EXTRAIT FOURNI:
☆ ☆ ☆ ☆

Prédication du 5 janvier 2020, par Robert Philipoussi



Le paralytique de Capharnaüm Luc 5, 17-26

 

Luc 5 [17] Et il advint, un jour qu'il était en train d'enseigner, qu'il y avait, assis, des Pharisiens et des docteurs de la Loi venus de tous les villages de Galilée, de Judée, et de Jérusalem ; et la puissance du Seigneur lui faisait opérer des guérisons. [18] Et voici des gens portant sur un lit un homme qui était paralysé, et ils cherchaient à le faire entrer et à le placer devant lui. [19] Et comme ils ne savaient par où le faire entrer à cause de la foule, ils montèrent sur le toit et, à travers les tuiles, ils le descendirent avec sa civière, au milieu, devant Jésus. [20] Voyant leur foi, il dit : «Homme, tes péchés te sont remis.» [21] Les scribes et les Pharisiens se mirent à penser : «Qui est-il celui-là, qui profère des blasphèmes ? Qui peut remettre les péchés, sinon Dieu seul ?» [22] Mais, percevant leurs pensées, Jésus prit la parole et leur dit : «Pourquoi ces pensées dans vos cœurs ? [23] Quel est le plus facile, de dire : Tes péchés te sont remis, ou de dire : Lève-toi et marche ? [24] Eh bien ! pour que vous sachiez que le Fils de l'homme a le pouvoir sur la terre de remettre les péchés, je te l'ordonne, dit-il au paralysé, lève-toi et, prenant ta civière, va chez toi.» [25] Et, à l'instant même, se levant devant eux, et prenant ce sur quoi il gisait, il s'en alla chez lui en glorifiant Dieu. [26] Tous furent alors saisis de stupeur et ils glorifiaient Dieu. Ils furent remplis de crainte et ils disaient : «Nous avons vu d'étranges choses aujourd'hui !»

☆ ☆ ☆ ☆

DONNÉES FOURNIES:
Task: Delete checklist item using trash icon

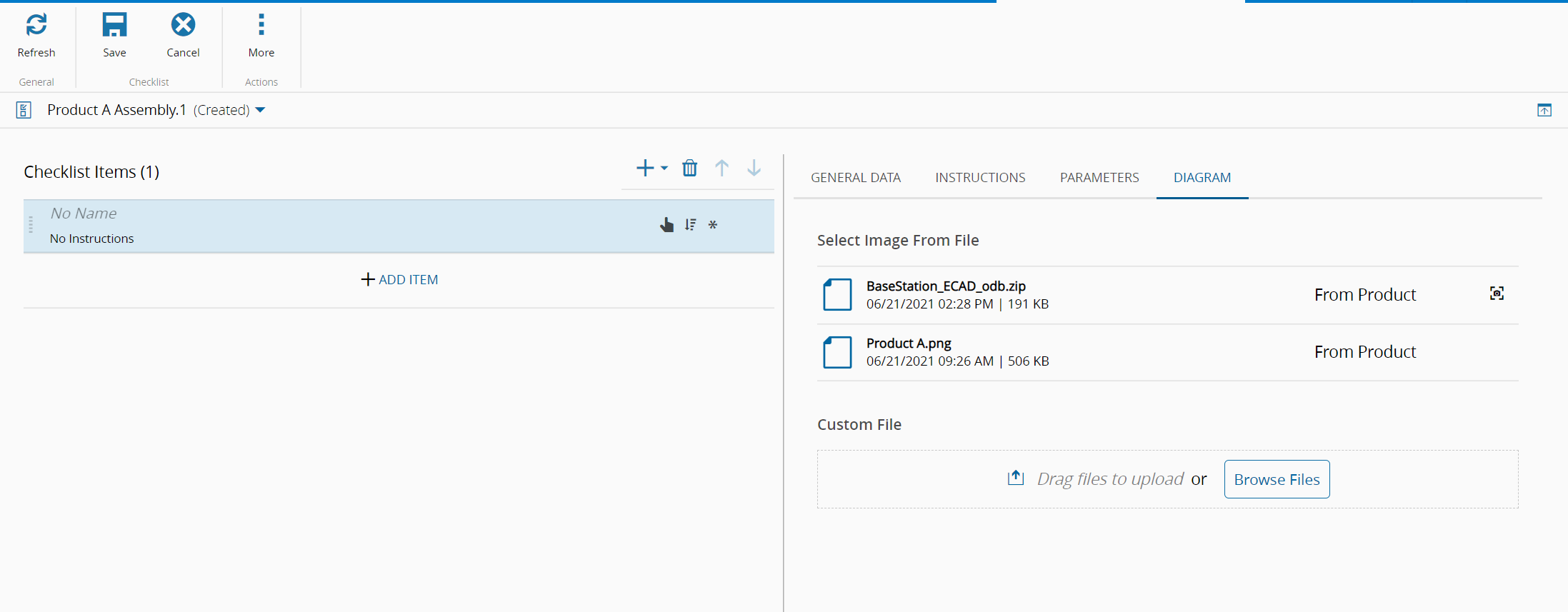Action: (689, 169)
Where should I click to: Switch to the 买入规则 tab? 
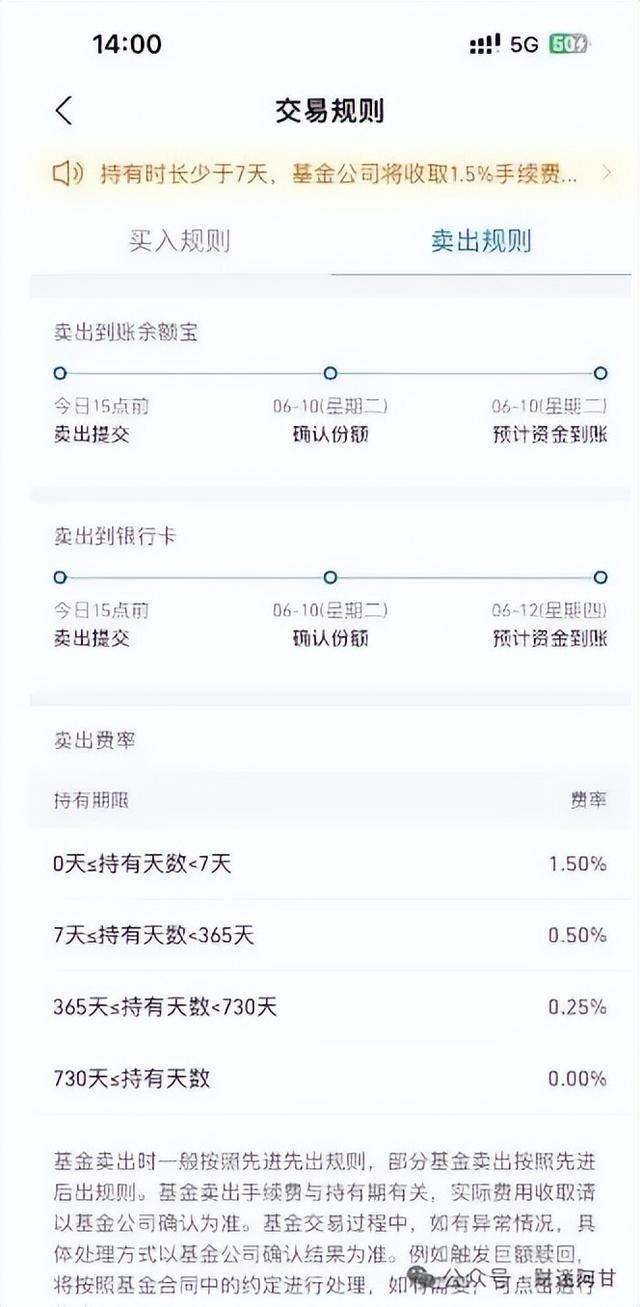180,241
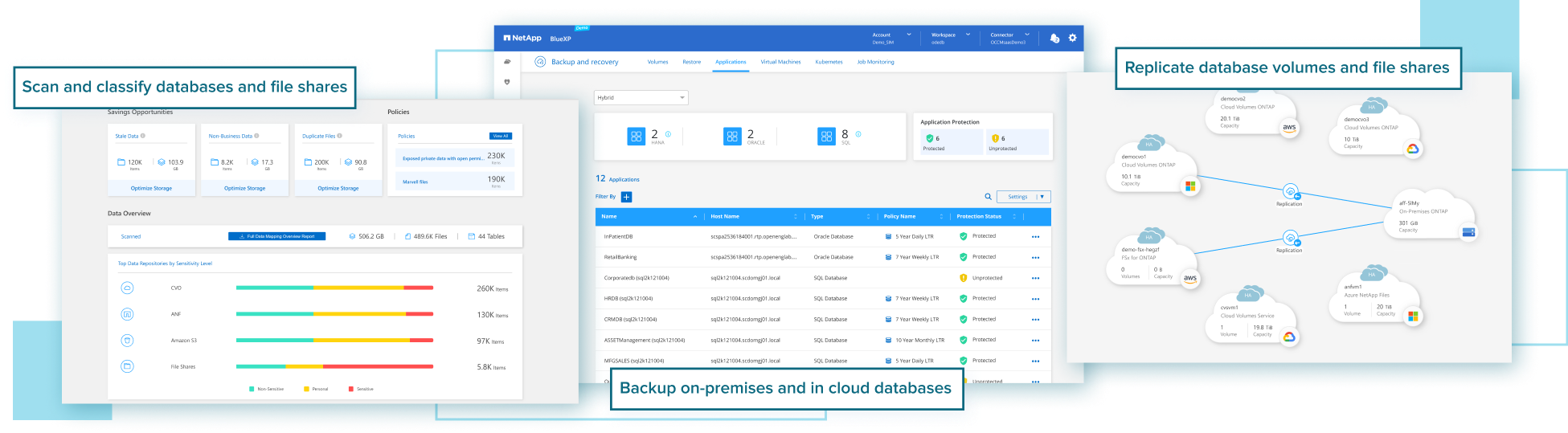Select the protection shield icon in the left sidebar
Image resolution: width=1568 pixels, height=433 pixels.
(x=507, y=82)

☆ ☆ ☆ ☆

TRAVAIL DEMANDÉ:
a: D'après l'extrait fourni, par où les porteurs font-ils descendre le paralysé devant Jésus ?
b: Recopiez tous les enregistrements en remplaçant « checklist item » par « to-do item », sans rien modifier d'autre. Ne reprenez pas les images.

RÉPONSES ATTENDUES:
a: Par le toit, à travers les tuiles, avec sa civière.

b:
Task: Delete to-do item using trash icon

Action: (689, 169)
Where should I click to: Switch to the 买入规则 tab? 
180,241
Select the protection shield icon in the left sidebar
Image resolution: width=1568 pixels, height=433 pixels.
(x=507, y=82)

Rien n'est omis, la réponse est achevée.